--- Start Dataset entries ---

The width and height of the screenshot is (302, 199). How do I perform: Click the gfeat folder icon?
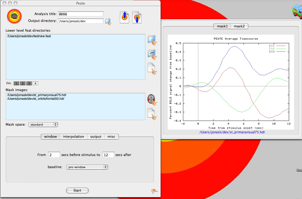152,54
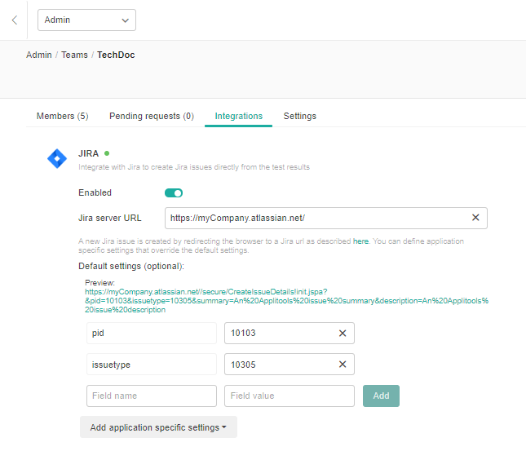Select the Integrations tab
The image size is (526, 451).
click(238, 116)
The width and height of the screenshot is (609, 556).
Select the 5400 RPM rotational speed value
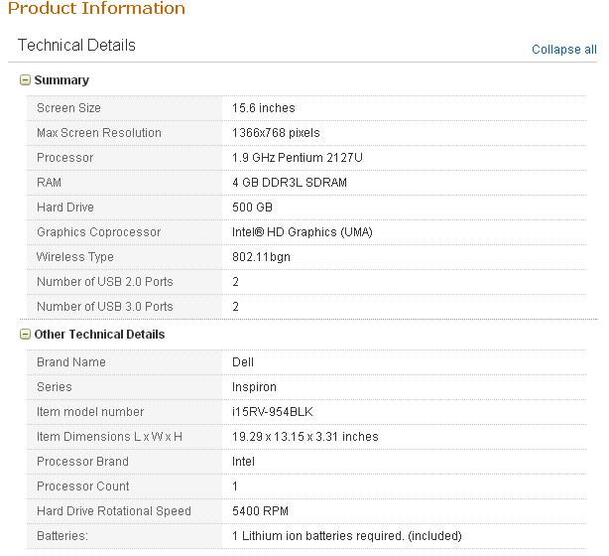260,511
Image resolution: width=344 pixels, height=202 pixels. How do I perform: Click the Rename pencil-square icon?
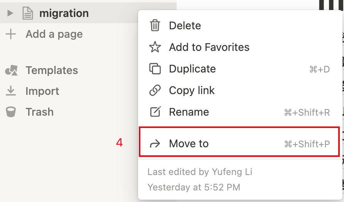[x=155, y=112]
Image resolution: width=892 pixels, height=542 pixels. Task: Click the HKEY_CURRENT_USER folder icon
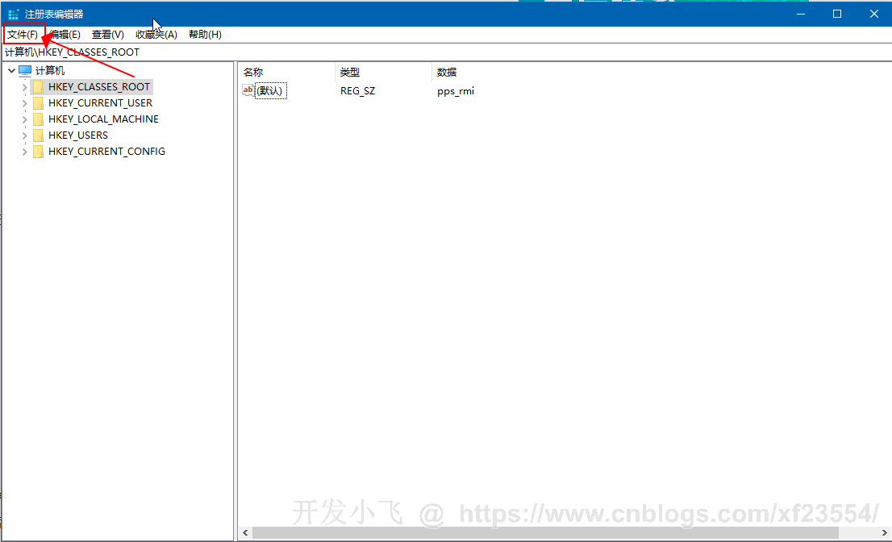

--- End Dataset entries ---

Direction = Rewrite all the records above with "folder icon" changed to "folder symbol" and everything else kept the same. Leave the pictures out.

Solution =
The width and height of the screenshot is (302, 199). How do I perform: Click the gfeat folder symbol?
152,54
Select the Integrations tab
The image size is (526, 451).
click(238, 116)
The width and height of the screenshot is (609, 556).
Select the 5400 RPM rotational speed value
260,511
Image resolution: width=344 pixels, height=202 pixels. How do I perform: Click the Rename pencil-square icon?
[x=155, y=112]
Image resolution: width=892 pixels, height=542 pixels. Task: Click the HKEY_CURRENT_USER folder symbol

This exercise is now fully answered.